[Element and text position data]
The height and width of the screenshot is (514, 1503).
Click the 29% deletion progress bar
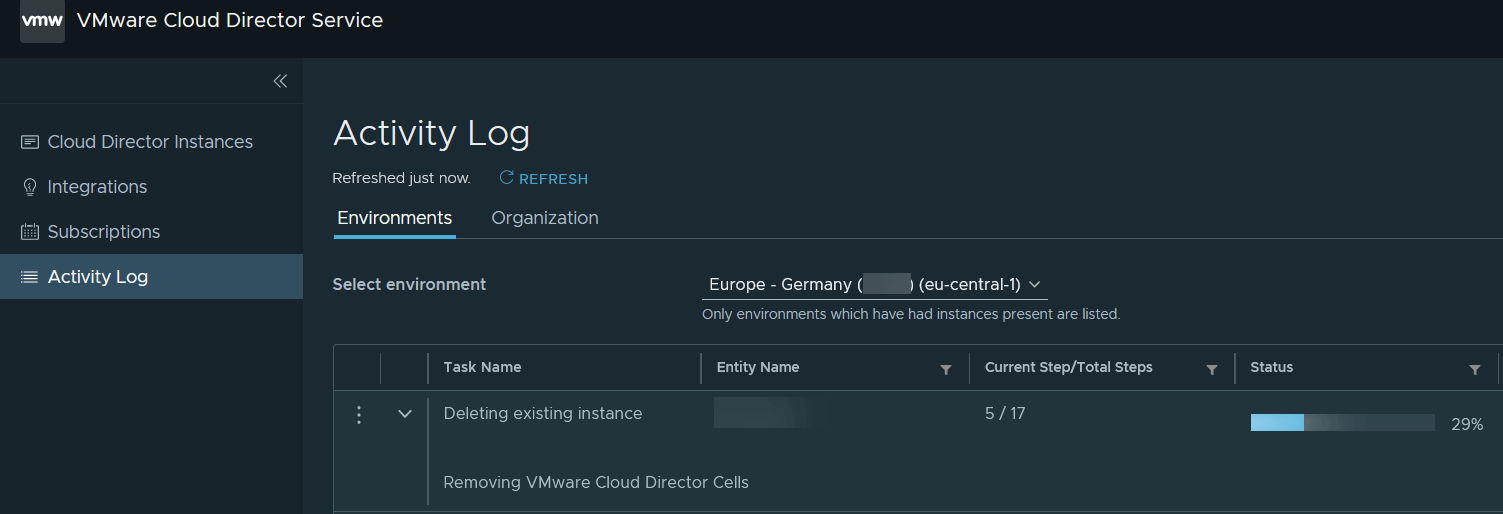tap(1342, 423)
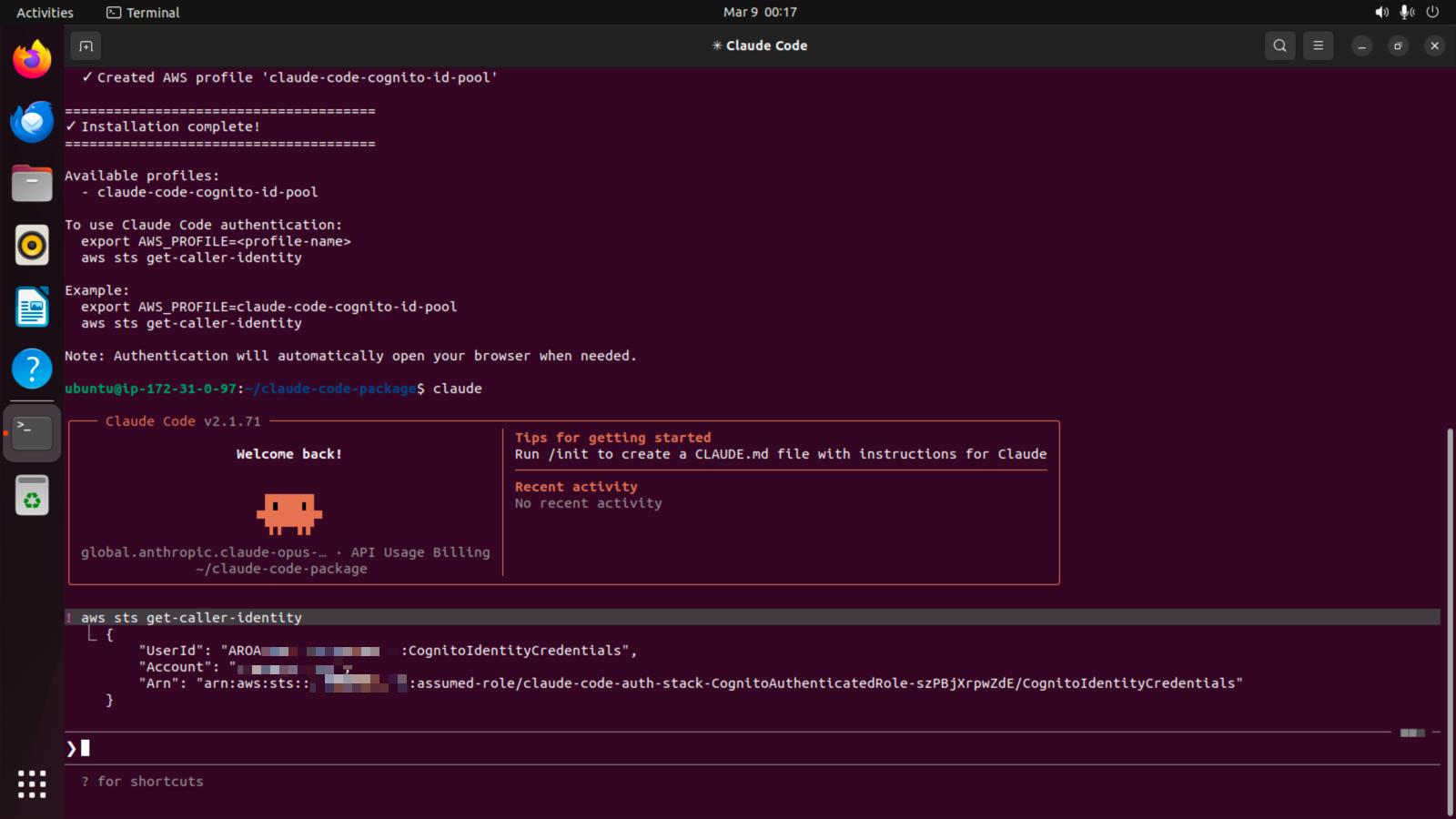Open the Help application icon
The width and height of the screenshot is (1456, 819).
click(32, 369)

**What you will do:** Arrange the lines above as a numbered list, skipping any blank lines and leaving the pictures out of your answer.

**Solution to this exercise:**
1. The height and width of the screenshot is (514, 1503).
2. Click the 29% deletion progress bar
3. tap(1342, 423)
4. Open the Help application icon
5. The width and height of the screenshot is (1456, 819).
6. click(32, 369)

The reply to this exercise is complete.